Maybe all he needed was to see a friendly face. His wife had been in District Three for the past week.
A week too long for him.
He entered Laura’s office and sat down at her desk. Her DPad sat idle on it. He picked it up and dialled two numbers. The first call was to an ally, the second was to someone he’d never thought he’d be in alliance with. The double dialling created a split screen—one for Seven and one for Stephen—but he only initiated one call. Stephen’s face popped up.
Bill said, ‘We need to talk.’
34
Life had returned to normal in the district. With the ITF’s help, the electrified, metal balls had been disabled then removed. To boost morale, Bill had temporarily lifted the number ban placed on night-time hunting, but Stephen gleaned little enjoyment from the activity.
The rogue Indigene groups had been disbanded—not by anything Stephen had done but because of Harvey’s demise. Whatever the rogues had hoped to gain from their coup had died with their temporary leader.

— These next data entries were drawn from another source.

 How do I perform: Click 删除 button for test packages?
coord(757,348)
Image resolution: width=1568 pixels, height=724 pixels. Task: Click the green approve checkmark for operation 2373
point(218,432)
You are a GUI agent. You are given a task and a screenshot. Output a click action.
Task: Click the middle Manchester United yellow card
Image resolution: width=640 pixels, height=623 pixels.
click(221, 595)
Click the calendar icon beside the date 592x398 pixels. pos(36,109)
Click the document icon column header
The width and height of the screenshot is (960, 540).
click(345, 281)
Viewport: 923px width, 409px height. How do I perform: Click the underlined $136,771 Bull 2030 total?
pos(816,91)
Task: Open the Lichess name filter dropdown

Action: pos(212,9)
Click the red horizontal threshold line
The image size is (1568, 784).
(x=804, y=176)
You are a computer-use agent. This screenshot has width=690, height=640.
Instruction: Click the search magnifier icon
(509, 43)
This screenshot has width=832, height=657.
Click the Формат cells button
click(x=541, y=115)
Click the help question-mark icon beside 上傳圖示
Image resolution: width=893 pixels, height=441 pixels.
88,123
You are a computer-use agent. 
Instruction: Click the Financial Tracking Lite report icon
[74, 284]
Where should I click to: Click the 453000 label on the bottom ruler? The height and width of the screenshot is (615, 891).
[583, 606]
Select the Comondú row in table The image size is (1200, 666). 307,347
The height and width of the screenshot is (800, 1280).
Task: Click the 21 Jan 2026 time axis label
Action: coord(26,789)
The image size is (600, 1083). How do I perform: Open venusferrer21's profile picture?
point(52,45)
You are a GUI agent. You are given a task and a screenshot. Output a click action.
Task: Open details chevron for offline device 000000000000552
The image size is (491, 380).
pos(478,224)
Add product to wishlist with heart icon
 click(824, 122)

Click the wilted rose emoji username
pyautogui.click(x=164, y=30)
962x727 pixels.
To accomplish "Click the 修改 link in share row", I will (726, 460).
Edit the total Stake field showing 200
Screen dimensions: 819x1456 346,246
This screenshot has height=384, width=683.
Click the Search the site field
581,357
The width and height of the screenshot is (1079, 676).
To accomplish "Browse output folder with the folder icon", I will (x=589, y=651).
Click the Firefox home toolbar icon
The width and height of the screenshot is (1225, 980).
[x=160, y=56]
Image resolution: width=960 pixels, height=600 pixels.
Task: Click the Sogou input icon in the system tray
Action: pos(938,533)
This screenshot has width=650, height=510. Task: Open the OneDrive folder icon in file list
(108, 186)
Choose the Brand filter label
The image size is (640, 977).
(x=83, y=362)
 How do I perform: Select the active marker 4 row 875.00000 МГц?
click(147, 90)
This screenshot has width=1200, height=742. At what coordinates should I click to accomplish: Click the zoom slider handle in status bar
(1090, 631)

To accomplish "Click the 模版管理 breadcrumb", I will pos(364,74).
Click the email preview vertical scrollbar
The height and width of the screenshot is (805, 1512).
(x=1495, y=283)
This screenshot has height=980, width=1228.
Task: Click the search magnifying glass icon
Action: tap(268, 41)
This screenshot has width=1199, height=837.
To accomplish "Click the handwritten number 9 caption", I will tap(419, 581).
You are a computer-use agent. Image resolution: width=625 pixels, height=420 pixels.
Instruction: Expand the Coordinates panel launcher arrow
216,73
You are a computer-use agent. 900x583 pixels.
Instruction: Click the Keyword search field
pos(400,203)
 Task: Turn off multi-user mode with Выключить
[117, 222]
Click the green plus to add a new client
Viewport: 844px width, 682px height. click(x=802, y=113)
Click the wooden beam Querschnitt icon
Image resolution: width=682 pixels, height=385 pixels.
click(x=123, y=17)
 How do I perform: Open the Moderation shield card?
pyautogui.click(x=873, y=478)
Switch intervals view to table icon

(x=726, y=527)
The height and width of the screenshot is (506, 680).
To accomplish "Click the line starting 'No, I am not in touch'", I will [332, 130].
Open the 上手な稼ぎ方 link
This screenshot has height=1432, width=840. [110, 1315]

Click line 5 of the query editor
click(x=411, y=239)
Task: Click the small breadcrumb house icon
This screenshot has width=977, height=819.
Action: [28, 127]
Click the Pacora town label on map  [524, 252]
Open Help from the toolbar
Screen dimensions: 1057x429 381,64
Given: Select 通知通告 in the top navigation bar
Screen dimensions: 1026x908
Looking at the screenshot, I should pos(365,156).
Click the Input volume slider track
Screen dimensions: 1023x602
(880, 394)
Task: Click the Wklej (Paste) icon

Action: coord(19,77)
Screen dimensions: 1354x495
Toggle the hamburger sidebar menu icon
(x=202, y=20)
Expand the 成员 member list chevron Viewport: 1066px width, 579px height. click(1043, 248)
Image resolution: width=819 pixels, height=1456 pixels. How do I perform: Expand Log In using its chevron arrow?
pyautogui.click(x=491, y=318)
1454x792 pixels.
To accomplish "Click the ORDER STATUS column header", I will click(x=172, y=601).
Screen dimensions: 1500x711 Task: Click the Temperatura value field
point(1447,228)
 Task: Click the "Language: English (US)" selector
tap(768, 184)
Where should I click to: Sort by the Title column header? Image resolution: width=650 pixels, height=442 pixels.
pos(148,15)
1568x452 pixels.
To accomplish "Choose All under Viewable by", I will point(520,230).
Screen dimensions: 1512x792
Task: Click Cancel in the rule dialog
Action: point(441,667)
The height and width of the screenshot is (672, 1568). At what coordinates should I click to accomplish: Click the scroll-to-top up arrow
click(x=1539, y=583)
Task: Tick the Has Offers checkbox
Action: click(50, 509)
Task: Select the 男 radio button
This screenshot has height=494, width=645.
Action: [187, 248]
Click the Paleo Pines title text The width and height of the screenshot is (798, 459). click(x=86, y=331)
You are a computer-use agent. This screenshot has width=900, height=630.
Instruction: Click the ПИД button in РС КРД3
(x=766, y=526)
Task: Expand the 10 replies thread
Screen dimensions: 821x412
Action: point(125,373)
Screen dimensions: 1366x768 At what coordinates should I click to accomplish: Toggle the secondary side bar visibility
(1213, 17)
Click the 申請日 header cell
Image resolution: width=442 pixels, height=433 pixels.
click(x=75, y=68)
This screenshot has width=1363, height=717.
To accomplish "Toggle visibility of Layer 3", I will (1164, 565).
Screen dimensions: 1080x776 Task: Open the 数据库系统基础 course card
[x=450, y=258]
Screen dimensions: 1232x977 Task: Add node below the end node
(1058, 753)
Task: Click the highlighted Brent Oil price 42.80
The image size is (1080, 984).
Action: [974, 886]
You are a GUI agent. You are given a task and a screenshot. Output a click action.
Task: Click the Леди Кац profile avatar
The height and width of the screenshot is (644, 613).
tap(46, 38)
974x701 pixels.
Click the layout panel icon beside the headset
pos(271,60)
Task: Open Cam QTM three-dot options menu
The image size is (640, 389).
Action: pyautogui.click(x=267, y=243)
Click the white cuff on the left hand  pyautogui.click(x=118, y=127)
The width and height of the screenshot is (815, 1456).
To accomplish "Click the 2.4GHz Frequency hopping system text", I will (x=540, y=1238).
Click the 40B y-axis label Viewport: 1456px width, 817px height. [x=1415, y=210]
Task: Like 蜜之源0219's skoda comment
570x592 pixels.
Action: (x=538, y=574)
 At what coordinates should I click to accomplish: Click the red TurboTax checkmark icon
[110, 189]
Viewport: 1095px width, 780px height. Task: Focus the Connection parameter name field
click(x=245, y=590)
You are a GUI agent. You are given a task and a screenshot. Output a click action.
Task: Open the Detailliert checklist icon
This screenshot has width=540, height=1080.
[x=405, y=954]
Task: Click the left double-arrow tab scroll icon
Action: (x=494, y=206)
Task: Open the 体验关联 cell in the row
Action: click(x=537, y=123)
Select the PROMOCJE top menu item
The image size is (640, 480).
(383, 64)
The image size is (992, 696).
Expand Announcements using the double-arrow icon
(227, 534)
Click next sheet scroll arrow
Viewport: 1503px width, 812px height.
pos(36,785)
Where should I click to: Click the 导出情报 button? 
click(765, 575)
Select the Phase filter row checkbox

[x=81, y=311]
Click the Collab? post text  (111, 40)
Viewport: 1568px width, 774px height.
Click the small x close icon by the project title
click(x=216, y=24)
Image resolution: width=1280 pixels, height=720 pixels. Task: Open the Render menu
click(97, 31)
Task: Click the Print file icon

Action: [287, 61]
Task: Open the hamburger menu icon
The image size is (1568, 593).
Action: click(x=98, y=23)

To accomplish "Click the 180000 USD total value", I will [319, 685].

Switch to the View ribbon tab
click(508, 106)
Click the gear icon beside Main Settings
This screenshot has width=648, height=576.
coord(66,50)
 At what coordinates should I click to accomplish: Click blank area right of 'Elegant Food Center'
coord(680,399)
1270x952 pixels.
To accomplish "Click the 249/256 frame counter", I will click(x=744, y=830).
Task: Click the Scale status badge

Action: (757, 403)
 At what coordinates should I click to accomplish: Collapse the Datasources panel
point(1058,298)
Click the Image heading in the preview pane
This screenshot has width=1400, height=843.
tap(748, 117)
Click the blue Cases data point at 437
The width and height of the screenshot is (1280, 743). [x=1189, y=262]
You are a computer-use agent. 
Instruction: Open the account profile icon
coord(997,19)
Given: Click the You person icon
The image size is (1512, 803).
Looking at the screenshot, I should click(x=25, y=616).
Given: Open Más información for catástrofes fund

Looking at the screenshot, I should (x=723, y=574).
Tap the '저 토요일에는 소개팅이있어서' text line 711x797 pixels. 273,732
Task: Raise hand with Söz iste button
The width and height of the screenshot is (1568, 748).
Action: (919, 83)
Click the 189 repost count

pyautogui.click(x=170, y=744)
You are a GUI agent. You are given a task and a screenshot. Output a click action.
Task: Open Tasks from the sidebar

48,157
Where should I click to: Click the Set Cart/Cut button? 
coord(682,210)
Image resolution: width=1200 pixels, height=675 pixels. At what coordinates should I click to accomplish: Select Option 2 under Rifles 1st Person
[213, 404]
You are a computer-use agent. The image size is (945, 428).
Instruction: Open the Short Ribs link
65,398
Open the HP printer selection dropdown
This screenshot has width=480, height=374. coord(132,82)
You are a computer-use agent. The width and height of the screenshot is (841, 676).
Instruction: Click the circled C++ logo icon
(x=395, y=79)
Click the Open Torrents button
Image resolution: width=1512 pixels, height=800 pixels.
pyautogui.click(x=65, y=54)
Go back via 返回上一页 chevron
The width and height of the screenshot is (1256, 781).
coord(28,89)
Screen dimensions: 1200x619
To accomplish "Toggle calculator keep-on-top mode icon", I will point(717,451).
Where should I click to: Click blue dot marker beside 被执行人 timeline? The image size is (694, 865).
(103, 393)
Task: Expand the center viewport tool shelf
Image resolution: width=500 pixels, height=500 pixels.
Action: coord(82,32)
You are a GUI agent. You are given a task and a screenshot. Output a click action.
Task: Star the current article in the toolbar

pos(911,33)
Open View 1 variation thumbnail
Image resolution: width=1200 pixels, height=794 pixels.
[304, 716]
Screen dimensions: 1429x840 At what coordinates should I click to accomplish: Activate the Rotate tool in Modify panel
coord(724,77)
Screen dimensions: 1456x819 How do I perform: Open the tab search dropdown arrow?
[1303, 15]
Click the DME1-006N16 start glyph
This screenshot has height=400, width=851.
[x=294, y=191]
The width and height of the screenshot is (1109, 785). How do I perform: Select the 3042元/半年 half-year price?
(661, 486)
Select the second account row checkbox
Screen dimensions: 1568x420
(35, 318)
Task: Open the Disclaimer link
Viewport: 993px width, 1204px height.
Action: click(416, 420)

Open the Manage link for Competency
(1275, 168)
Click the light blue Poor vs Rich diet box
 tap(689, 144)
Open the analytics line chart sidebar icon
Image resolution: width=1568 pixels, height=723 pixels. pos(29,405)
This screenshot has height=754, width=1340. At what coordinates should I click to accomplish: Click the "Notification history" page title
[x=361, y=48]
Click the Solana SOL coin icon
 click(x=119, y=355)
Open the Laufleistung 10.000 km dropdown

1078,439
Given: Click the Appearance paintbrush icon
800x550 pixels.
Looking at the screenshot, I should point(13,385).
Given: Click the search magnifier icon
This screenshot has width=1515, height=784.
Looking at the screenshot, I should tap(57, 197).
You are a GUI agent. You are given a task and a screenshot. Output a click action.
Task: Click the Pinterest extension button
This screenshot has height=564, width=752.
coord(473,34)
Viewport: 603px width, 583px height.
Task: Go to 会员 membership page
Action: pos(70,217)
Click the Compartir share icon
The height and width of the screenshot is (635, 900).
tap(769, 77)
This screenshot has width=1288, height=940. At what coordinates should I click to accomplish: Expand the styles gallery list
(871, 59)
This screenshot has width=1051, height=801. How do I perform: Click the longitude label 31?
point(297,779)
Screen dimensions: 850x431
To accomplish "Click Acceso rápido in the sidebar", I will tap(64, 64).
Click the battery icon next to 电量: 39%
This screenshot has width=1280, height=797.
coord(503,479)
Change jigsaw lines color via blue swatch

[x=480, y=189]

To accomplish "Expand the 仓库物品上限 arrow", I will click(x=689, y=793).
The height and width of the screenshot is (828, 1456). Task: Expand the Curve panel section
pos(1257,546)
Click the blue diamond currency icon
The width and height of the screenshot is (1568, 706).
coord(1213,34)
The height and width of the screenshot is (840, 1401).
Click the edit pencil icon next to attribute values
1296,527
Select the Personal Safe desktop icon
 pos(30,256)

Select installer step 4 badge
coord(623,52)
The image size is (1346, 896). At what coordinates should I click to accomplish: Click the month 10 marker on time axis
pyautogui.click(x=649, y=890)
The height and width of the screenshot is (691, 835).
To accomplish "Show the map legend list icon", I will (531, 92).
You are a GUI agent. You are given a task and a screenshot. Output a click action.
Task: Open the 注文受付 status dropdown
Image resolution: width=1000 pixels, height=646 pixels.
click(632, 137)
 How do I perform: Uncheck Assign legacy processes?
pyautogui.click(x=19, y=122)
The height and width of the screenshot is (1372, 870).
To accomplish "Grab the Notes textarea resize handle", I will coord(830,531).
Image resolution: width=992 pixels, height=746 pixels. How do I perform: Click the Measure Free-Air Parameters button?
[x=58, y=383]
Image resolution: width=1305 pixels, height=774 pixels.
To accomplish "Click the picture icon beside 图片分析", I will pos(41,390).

The quiet inside the Council Chambers irked Stephen more than usual. It crawled beneath his skin. He scratched the itch away for the umpteenth time that day. Apart from a virus that had altered the skills of many Indigenes, including his own, nothing had changed for their species. Stephen was certain the rogues had not stopped their efforts to change life on Exilon 5, that they were out there somewhere, discussing what to do next.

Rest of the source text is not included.